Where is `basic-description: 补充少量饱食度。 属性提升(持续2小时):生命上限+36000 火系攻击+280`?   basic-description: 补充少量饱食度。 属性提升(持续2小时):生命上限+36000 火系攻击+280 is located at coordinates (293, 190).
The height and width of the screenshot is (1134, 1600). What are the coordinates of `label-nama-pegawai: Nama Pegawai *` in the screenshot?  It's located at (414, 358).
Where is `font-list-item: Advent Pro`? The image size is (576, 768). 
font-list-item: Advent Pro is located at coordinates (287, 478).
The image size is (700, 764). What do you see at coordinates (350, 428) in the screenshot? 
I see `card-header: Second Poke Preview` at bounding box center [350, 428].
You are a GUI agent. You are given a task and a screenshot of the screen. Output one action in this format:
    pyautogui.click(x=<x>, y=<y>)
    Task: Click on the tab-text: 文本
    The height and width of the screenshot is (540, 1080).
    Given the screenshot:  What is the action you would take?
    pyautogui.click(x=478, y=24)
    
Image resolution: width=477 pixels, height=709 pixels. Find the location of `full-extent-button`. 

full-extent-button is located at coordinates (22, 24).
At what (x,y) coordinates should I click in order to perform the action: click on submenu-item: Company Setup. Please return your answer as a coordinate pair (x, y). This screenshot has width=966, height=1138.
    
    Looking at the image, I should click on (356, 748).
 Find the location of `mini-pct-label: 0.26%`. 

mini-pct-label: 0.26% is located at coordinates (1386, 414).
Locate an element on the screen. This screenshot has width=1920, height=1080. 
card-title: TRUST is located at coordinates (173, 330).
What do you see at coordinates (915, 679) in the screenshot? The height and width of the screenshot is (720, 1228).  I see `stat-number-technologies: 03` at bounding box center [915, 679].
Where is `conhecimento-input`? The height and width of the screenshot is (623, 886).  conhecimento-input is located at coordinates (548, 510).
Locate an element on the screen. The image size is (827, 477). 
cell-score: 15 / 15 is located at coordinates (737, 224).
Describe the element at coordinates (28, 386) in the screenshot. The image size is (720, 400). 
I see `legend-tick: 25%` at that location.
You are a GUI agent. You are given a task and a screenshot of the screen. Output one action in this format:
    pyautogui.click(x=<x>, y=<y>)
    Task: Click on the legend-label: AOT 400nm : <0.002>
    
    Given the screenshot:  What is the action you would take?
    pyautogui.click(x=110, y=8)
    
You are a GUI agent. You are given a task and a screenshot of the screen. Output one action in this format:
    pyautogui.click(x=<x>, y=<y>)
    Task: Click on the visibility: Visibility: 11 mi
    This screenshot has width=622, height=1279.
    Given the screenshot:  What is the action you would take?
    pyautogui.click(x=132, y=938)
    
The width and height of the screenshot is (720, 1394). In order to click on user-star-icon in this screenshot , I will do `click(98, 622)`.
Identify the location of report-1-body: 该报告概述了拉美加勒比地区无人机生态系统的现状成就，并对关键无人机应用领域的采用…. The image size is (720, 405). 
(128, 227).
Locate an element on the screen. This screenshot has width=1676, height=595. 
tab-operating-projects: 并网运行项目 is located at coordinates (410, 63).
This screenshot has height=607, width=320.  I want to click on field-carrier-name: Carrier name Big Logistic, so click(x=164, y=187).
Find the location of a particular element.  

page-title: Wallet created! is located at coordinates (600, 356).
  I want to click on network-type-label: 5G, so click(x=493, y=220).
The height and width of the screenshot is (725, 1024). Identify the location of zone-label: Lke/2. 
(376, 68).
══════════════════════════════
Render each nonblank line of the data above as a row in a Markdown table with columns Row and Line. Skip blank lines.

**EXERCISE RESULT**
| Row | Line |
|---|---|
| 1 | Where is `basic-description: 补充少量饱食度。 属性提升(持续2小时):生命上限+36000 火系攻击+280`?   basic-description: 补充少量饱食度。 属性提升(持续2小时):生命上限+36000 火系攻击+280 is located at coordinates (293, 190). |
| 2 | The height and width of the screenshot is (1134, 1600). What are the coordinates of `label-nama-pegawai: Nama Pegawai *` in the screenshot?  It's located at (414, 358). |
| 3 | Where is `font-list-item: Advent Pro`? The image size is (576, 768).  |
| 4 | font-list-item: Advent Pro is located at coordinates (287, 478). |
| 5 | The image size is (700, 764). What do you see at coordinates (350, 428) in the screenshot?  |
| 6 | I see `card-header: Second Poke Preview` at bounding box center [350, 428]. |
| 7 | You are a GUI agent. You are given a task and a screenshot of the screen. Output one action in this format: |
| 8 |     pyautogui.click(x=<x>, y=<y>) |
| 9 |     Task: Click on the tab-text: 文本 |
| 10 |     The height and width of the screenshot is (540, 1080). |
| 11 |     Given the screenshot:  What is the action you would take? |
| 12 |     pyautogui.click(x=478, y=24) |
| 13 | Image resolution: width=477 pixels, height=709 pixels. Find the location of `full-extent-button`.  |
| 14 | full-extent-button is located at coordinates (22, 24). |
| 15 | At what (x,y) coordinates should I click in order to perform the action: click on submenu-item: Company Setup. Please return your answer as a coordinate pair (x, y). This screenshot has width=966, height=1138. |
| 16 |     Looking at the image, I should click on (356, 748). |
| 17 |  Find the location of `mini-pct-label: 0.26%`.  |
| 18 | mini-pct-label: 0.26% is located at coordinates (1386, 414). |
| 19 | Locate an element on the screen. This screenshot has width=1920, height=1080.  |
| 20 | card-title: TRUST is located at coordinates (173, 330). |
| 21 | What do you see at coordinates (915, 679) in the screenshot? The height and width of the screenshot is (720, 1228).  I see `stat-number-technologies: 03` at bounding box center [915, 679]. |
| 22 | Where is `conhecimento-input`? The height and width of the screenshot is (623, 886).  conhecimento-input is located at coordinates (548, 510). |
| 23 | Locate an element on the screen. The image size is (827, 477).  |
| 24 | cell-score: 15 / 15 is located at coordinates (737, 224). |
| 25 | Describe the element at coordinates (28, 386) in the screenshot. The image size is (720, 400).  |
| 26 | I see `legend-tick: 25%` at that location. |
| 27 | You are a GUI agent. You are given a task and a screenshot of the screen. Output one action in this format: |
| 28 |     pyautogui.click(x=<x>, y=<y>) |
| 29 |     Task: Click on the legend-label: AOT 400nm : <0.002> |
| 30 |     Given the screenshot:  What is the action you would take? |
| 31 |     pyautogui.click(x=110, y=8) |
| 32 | You are a GUI agent. You are given a task and a screenshot of the screen. Output one action in this format: |
| 33 |     pyautogui.click(x=<x>, y=<y>) |
| 34 |     Task: Click on the visibility: Visibility: 11 mi |
| 35 |     This screenshot has width=622, height=1279. |
| 36 |     Given the screenshot:  What is the action you would take? |
| 37 |     pyautogui.click(x=132, y=938) |
| 38 | The width and height of the screenshot is (720, 1394). In order to click on user-star-icon in this screenshot , I will do `click(98, 622)`. |
| 39 | Identify the location of report-1-body: 该报告概述了拉美加勒比地区无人机生态系统的现状成就，并对关键无人机应用领域的采用…. The image size is (720, 405).  |
| 40 | (128, 227). |
| 41 | Locate an element on the screen. This screenshot has width=1676, height=595.  |
| 42 | tab-operating-projects: 并网运行项目 is located at coordinates (410, 63). |
| 43 | This screenshot has height=607, width=320.  I want to click on field-carrier-name: Carrier name Big Logistic, so click(x=164, y=187). |
| 44 | Find the location of a particular element.   |
| 45 | page-title: Wallet created! is located at coordinates (600, 356). |
| 46 |   I want to click on network-type-label: 5G, so click(x=493, y=220). |
| 47 | The height and width of the screenshot is (725, 1024). Identify the location of zone-label: Lke/2.  |
| 48 | (376, 68). |